When I finally read the writing on the wall and decided to leave the dead end road of screenwriting behind—a realm where I had great success but didn’t jive with the community that runs Hollywood—I decided to demystify the writing process (my process) in hopes that more people who secretly desire to write stories will choose the high art of novel writing instead of the cheap art of screenwriting that leads to chintzy streaming movies.
Novels are forever. Movies disappear at the speed of light.
It is more important than ever that we find and lift up new voices telling the truth about life instead of being downstream from echo-bots of story driven corporate political narrative which has infected and ruined everything.
Stephen King called books “portable magic” and he was right. Cracking open the pages of an interesting book and letting the author’s words paint pictures and meld with your imagination to produce an emotional connection/experience/response—is far more satisfying than poorly arranged unoriginal action scenes and a slick marketing campaign.
OMIM is my third book, soon to be published under my personal imprint Hosel & Ferrule Books and it is the most ambitious story I have written. The idea came to me way back in 2012 and just like my previous novel, Crisis Moon, it began as a screenplay that was called Encounter.
Good ideas come from the strangest moments and places.
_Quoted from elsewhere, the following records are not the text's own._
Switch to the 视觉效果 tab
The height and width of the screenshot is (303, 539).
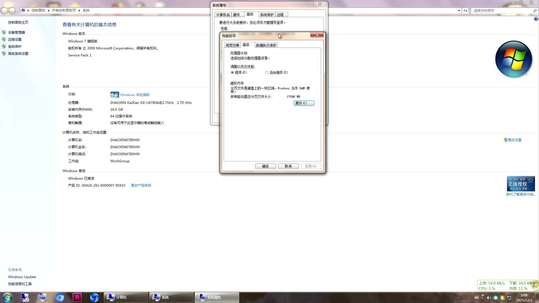(x=232, y=45)
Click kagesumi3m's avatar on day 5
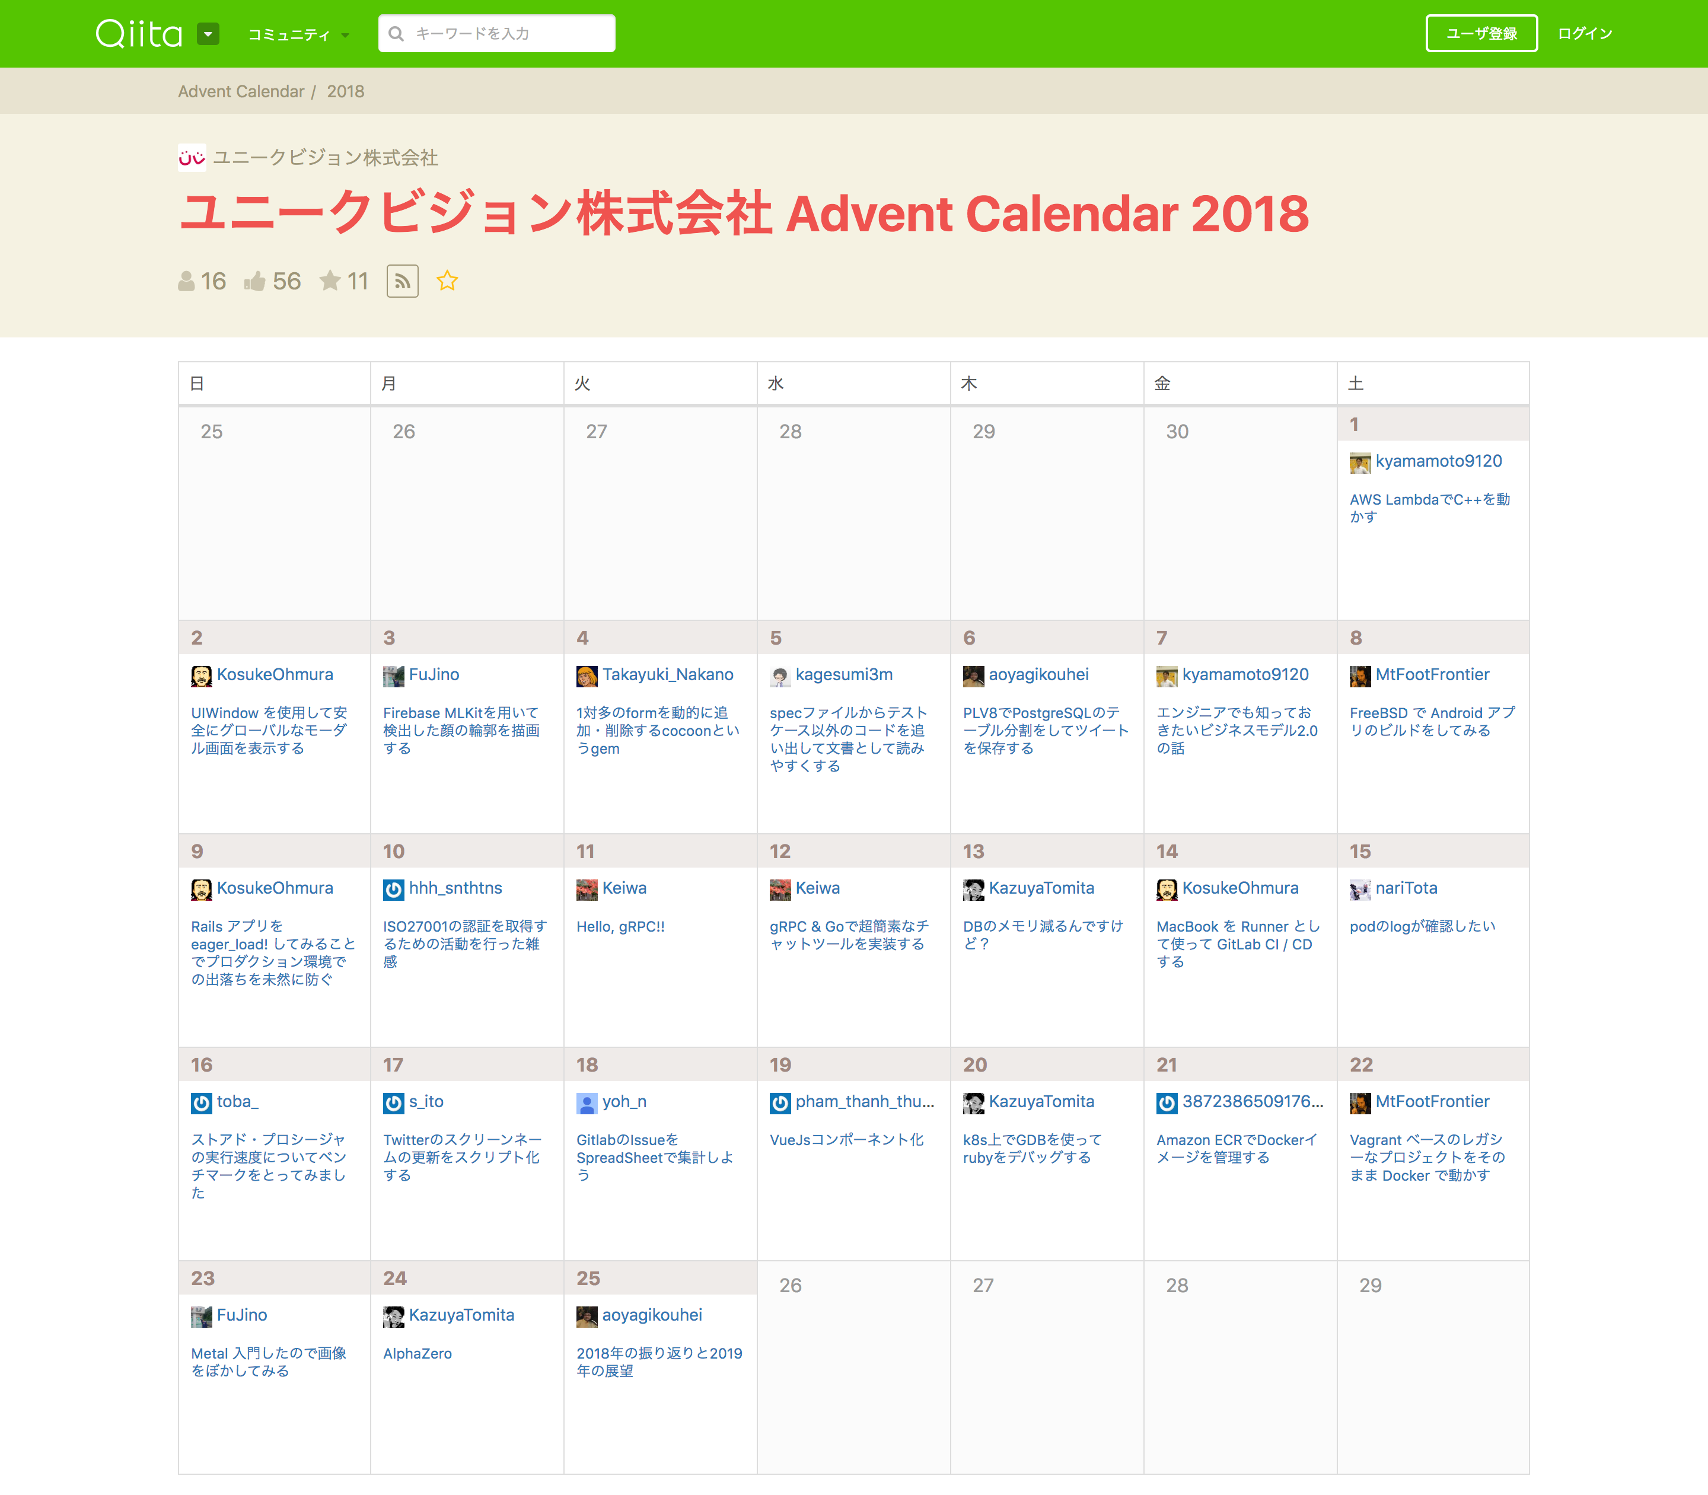Image resolution: width=1708 pixels, height=1495 pixels. pos(779,676)
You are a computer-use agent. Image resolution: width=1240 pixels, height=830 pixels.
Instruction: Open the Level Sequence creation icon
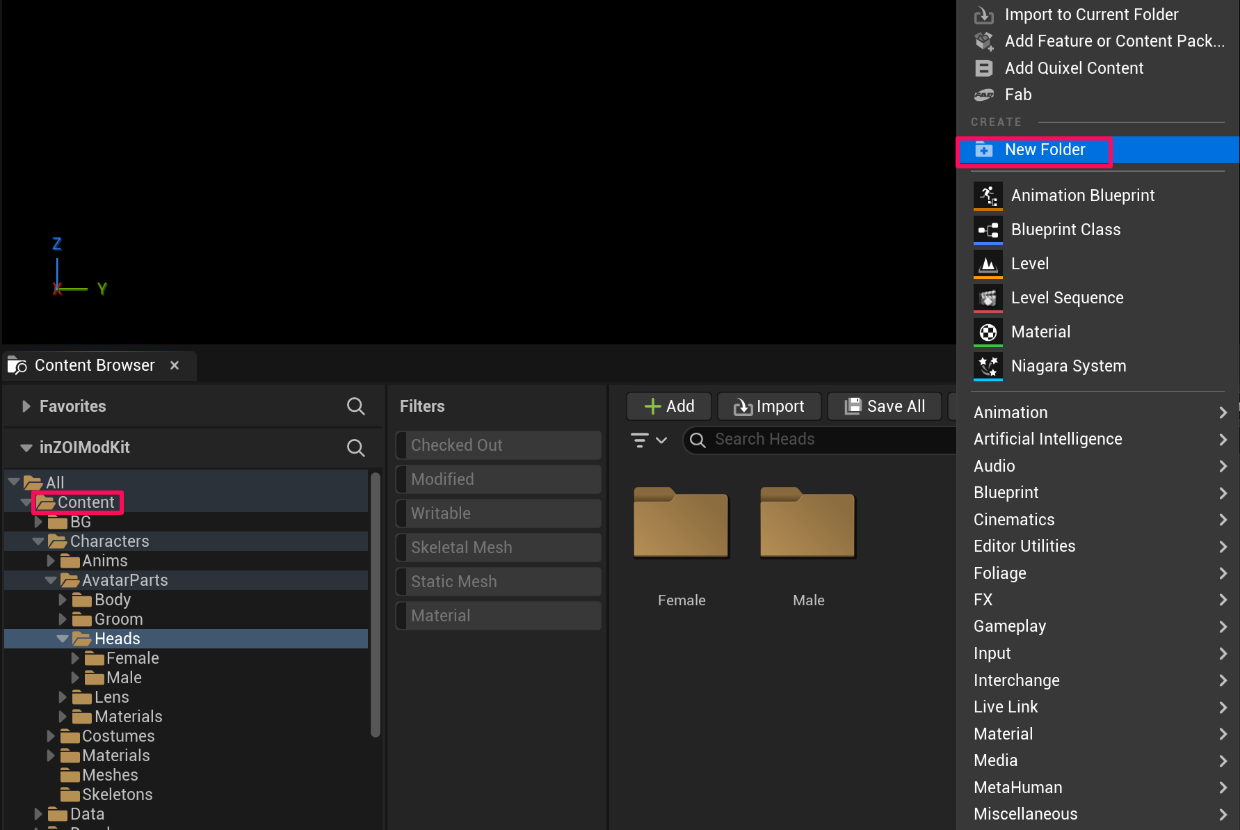pos(988,298)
Part of what separates professionals from amateurs is the ability to be tuned into the mysterious inspiration when it hits and then be willing to follow it without dictating the outcome.
In the case of OMIM the inspiration came at 3AM when I was up watching Romancing The Stone on cable TV (A movie that would never get made today) The basic premise of Romancing is a romance novelist gets drawn into a real life plot that is similar to one in her books. She finds herself lost in a dangerous faraway land with a man she severely dislikes (Michael Douglas) because of his fearless machismo, which she needs to survive.
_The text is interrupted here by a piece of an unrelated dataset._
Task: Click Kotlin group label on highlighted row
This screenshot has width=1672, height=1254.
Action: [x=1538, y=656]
The real premise though, is that a man and woman who are total opposites in every way, learn there is a natural order to the their existence that emerges in the wild when the two are in danger.
Now you know the BASIC premise for OMIM—a man and a woman who are total opposites are trapped on an alien world and must overcome their differences to survive…
The irony that I was inspired by an old movie and worked that inspiration into a book is not lost to me. In fact it’s one way to take digs at the system that chews up and spits out artists as corporate brand ambassadors.